AIM OF THE EXERCISE: Pick out the lines below that contain the string "agent" and copy them all.

PROVIDED ENTRIES:
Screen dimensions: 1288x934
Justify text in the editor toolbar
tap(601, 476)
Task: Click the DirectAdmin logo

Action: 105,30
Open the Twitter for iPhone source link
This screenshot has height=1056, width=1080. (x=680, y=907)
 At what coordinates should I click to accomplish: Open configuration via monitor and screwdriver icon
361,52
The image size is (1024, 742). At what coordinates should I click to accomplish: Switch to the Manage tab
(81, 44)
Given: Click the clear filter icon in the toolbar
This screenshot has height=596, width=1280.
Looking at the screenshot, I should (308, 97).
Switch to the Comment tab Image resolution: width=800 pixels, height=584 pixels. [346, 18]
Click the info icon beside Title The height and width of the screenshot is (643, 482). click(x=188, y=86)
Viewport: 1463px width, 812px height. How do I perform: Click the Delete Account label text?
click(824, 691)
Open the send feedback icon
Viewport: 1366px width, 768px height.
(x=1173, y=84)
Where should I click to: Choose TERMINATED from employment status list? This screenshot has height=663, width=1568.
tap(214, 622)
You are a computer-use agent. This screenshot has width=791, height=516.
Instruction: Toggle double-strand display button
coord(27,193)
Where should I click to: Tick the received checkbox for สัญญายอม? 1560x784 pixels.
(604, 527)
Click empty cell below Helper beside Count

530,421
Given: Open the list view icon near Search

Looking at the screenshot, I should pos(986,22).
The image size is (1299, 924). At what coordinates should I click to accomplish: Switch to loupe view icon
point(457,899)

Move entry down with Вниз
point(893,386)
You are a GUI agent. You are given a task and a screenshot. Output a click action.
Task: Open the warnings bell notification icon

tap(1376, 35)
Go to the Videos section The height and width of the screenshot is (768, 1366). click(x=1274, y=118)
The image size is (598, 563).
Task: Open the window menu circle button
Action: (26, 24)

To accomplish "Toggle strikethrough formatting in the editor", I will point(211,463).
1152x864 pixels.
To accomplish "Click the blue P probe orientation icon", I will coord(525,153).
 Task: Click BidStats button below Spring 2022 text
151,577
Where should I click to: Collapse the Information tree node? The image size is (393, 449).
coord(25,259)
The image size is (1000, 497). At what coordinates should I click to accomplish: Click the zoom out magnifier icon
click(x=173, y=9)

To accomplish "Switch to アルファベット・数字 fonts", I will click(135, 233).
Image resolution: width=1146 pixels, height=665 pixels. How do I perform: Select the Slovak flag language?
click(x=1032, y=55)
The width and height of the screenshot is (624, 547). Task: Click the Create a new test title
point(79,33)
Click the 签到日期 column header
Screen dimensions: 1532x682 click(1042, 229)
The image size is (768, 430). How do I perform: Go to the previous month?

ANSWER TO THIS EXERCISE:
You are a computer-use agent. This screenshot has width=791, height=516.
You are a GUI agent. You are given a task and a screenshot. Output a click action.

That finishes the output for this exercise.